#### [INSTRUCTIONS FOR THE TASK]
Give again, exactly and without pictures, the lines running from the line with "Instruction: Click the" to the end of the records below.
####
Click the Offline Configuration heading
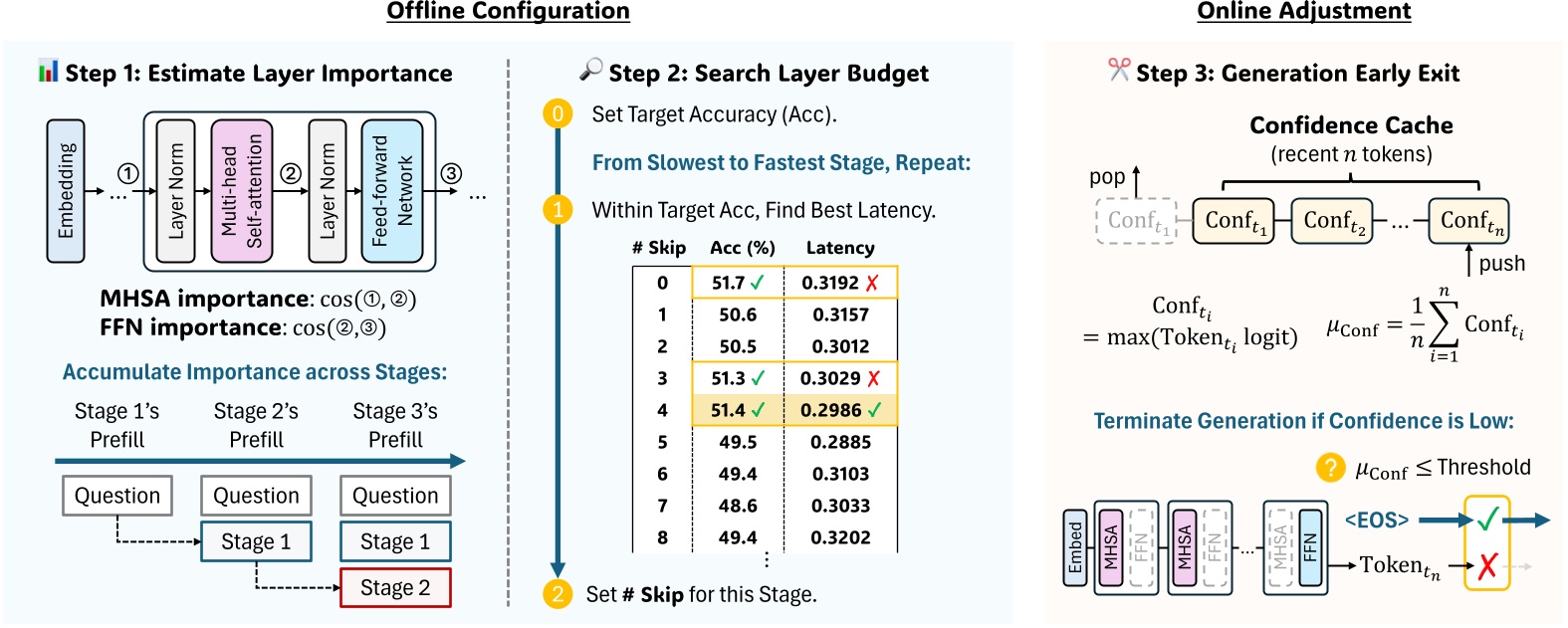The width and height of the screenshot is (1568, 628). pos(508,12)
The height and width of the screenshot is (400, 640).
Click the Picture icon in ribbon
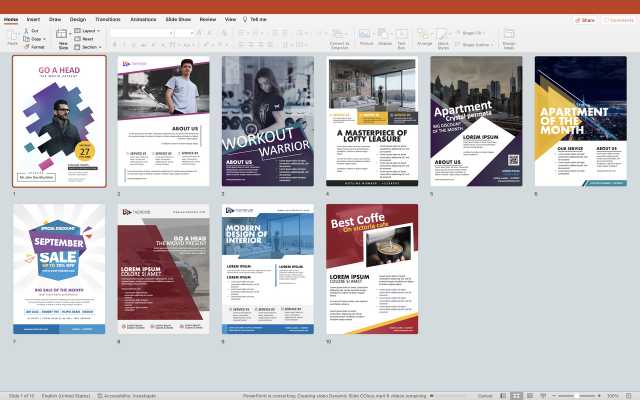pyautogui.click(x=366, y=35)
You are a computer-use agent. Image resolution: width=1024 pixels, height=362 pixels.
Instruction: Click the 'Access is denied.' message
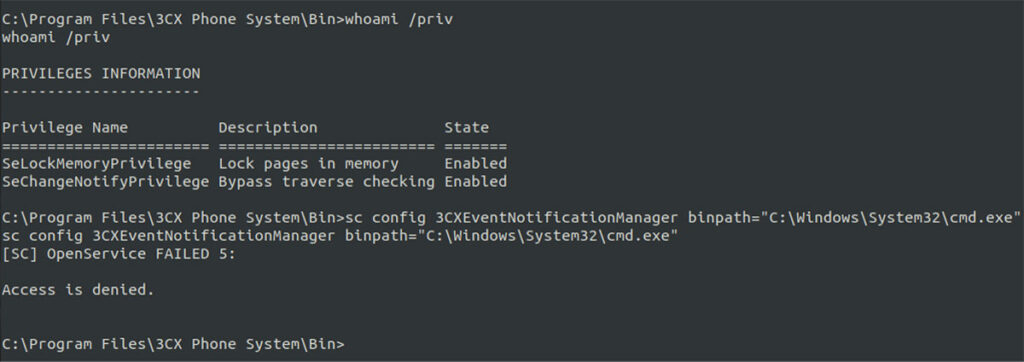point(78,289)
####
#### [RESPONSE TO THIS TASK]
Instruction: Click the 'Access is denied.' message
point(78,289)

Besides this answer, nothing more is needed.